化老和尚开示 Lectures by the Venerable Master Hsuan Hua



The Story of Great Master Hsuan Tsang, Who Went to India in Search of Sutras

I would rather die while making one last step towards the West,
than live by retreating one step towards the East.



Dharma Master Hsuan Tsang was born in the second year of the reign period Renshou of the Emperor Wen of the Sui Dynasty (a.d. 601). His home was in Honan Province, Chenliu County, and his lay surname was Chen. Even as a young boy, his wisdom surpassed his peers. At age seven, he began to study the Five Classics, and at age thirteen, he travelled with his second elder brother, the Dharma Master Chang Jie, to Pure Land Monastery in Luoyang to leave the home-life and study and recite Sutras. According to the laws of the Sui Dynasty, people who wished to leave the home-life had to pass an examination and receive certification before they could qualify to become Shramaneras (novice monks). The two of them reached Luoyang just as the clerks were enrolling candidates for Sangha membership. Dharma Master Hsuan Tsang was too young, and was not qualified to take the examination. He anxiously paced back and forth outside the door of the examination hall, sighing in consternation. But then he was discovered by the supervisor of the examinations, Mr. Shanguo Zheng. The man recognized the boy as a potential asset to Buddhism, and made a special exception to the standards, in order to admit him into the Sangha.



After receiving full ordination at age twenty, Dharma Master Hsuan Tsang travelled about, learning from Good and Wise Advisors. He discovered that the teachings of the various masters differed in large measure from the Sutra texts in the Canon, and as a result, no one knew where to turn. This was especially the case with the Shastra on the Seventeen Stages, which produced many different opinions. Master Hsuan Tsang thus made a vow to go to India to investigate the Dharma, in order to resolve his doubts.



After receiving full ordination at age twenty, Dharma Master Hsuan Tsang travelled about, learning from Good and Wise Advisors. He discovered that the teachings of the various masters differed in large measure from the Sutra texts in the Canon, and as a result, no one knew where to turn. This was especially the case with the Shastra on the Seventeen Stages, which produced many different opinions. Master Hsuan Tsang thus made a vow to go to India to investigate the Dharma, in order to resolve his doubts.

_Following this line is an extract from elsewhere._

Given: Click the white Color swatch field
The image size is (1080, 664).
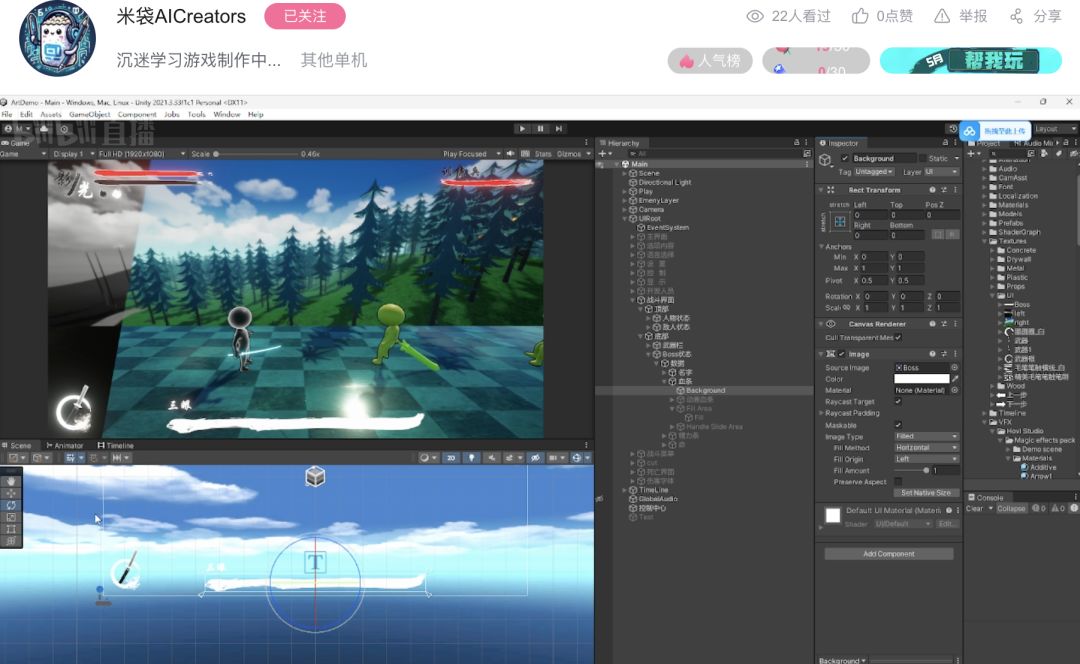Looking at the screenshot, I should pyautogui.click(x=920, y=379).
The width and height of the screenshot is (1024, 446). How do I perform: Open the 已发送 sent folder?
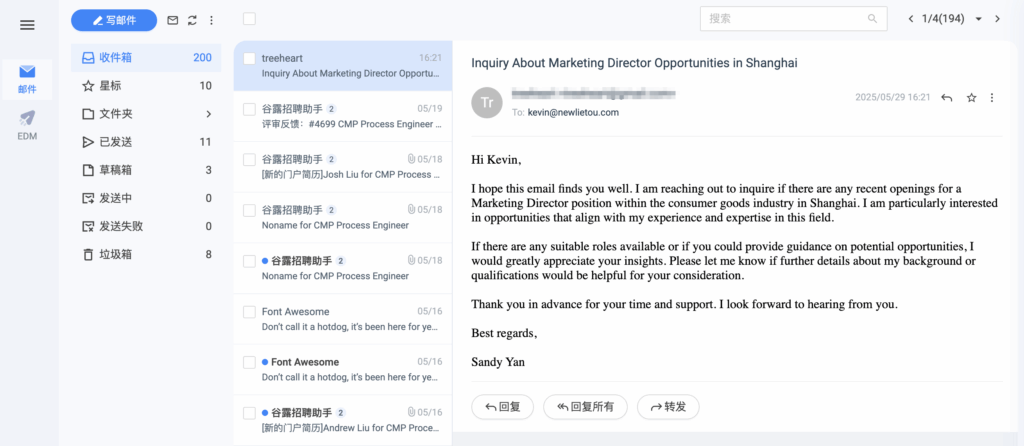pyautogui.click(x=146, y=142)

At this point, he applied for permission to travel to India to obtain the Sutras. As the laws of the Tang Dynasty forbade civilian travel across the border, the Tang Emperor Taizong (Li Shimin) refused his request. However, Master Hsuan Tsang was resolute. With or without permission, he was determined to make the trip to India. Finally he was forced to secretly cross the border.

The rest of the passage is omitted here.